Es wird immer wieder öffentlich darüber diskutiert, was männerbündlerische Burschenschaften eigentlich sind: ein Haufen frauen- und ausländerhassender Typen ohne Freunde, die alle im selben Haus wohnen, weil keine WG sie wollte und sich bei Mensuren mit Degen Unterweltnarben in die Wohlstandsbäckchen schnippeln? Oder doch nur ein paar wertkonservative Leute, die ihre vielleicht schrulligen, aber harmlosen Traditionen pflegen? Sicher ist, dass es innerhalb der zahlreichen Verbindungen in Deutschland einige radikale gibt, die auch als Kaderschmiede für die neue Rechte und die AfD fungieren.

Allerdings zielen die Molestia und die Hysteria mit ihrer Kritik nicht nur auf traditionelle Burschenschaften: Wenn sie die Männer vom Wahlrecht ausschließen oder "daham" hinterm Herd lassen wollen, kritisieren die feministischen Burschenschaften auch diskriminierendes Gedankengut, das in Teilen der Gesellschaft noch immer reproduziert wird – ohne Satire. Auf unsere Anfrage schreibt die Burschenschaft Molestia, sie empfinde es als respektlos, wenn Medien sie als Satire- oder Kunstprojekt beschreiben: Die Burschenschaft habe schließlich eine uralte Tradition. Und vielleicht hat sie Recht: Nicht einmal hundert Jahre ist es her, dass Frauen in Deutschland erstmals wählen durften, gerade einmal 20 Jahre, seit Vergewaltigung in der Ehe als Verbrechen geahndet wird, und gerade einmal seit einem Jahr ist sexuelle Belästigung eine Straftat. Das ist die Realität, die feministische Burschenschaften in ihrer überspitzten Kritik darstellen. Diese als "Kunst" zu bezeichnen, würde schließlich auch niemandem einfallen.

*Aufgabe 1*: Geben Sie die Datensätze von der Zeile, die „This screenshot has width=596, height=287.“ enthält, bis zum Ende der Datensätze wortgetreu wieder, beide Grenzen eingeschlossen. Lassen Sie die Bilder in Ihrer Antwort weg.
Der Text und die Datensätze haben inhaltlich nichts miteinander zu tun.

*Bereitgestellte Angaben*:
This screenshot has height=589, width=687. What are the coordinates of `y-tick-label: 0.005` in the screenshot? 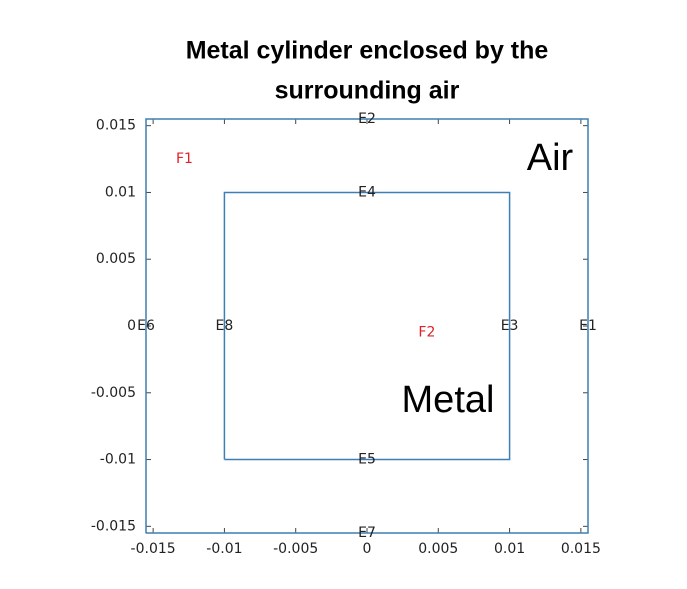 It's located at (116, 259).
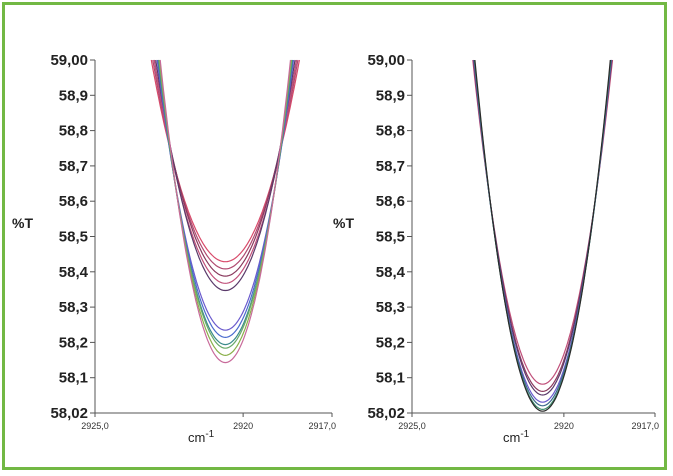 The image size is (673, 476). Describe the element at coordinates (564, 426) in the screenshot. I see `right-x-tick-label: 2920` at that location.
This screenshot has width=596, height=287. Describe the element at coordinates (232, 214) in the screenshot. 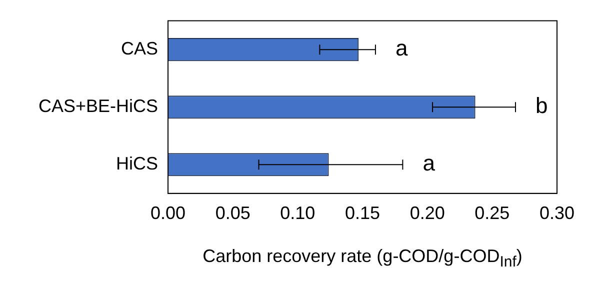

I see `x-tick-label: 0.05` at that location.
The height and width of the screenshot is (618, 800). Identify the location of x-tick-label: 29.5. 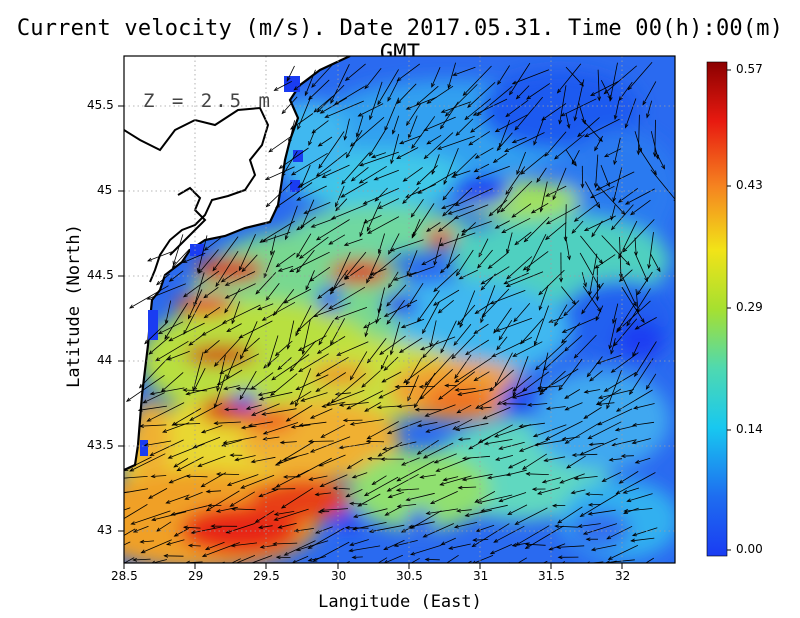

*Aufgabe 2*: Seit wann ist sexuelle Belästigung in Deutschland laut dem Text über feministische Burschenschaften eine Straftat?

*Antwortteil 1*:
This screenshot has width=596, height=287. Describe the element at coordinates (232, 214) in the screenshot. 

I see `x-tick-label: 0.05` at that location.
The height and width of the screenshot is (618, 800). Identify the location of x-tick-label: 29.5. 

*Antwortteil 2*: Seit gerade einmal einem Jahr.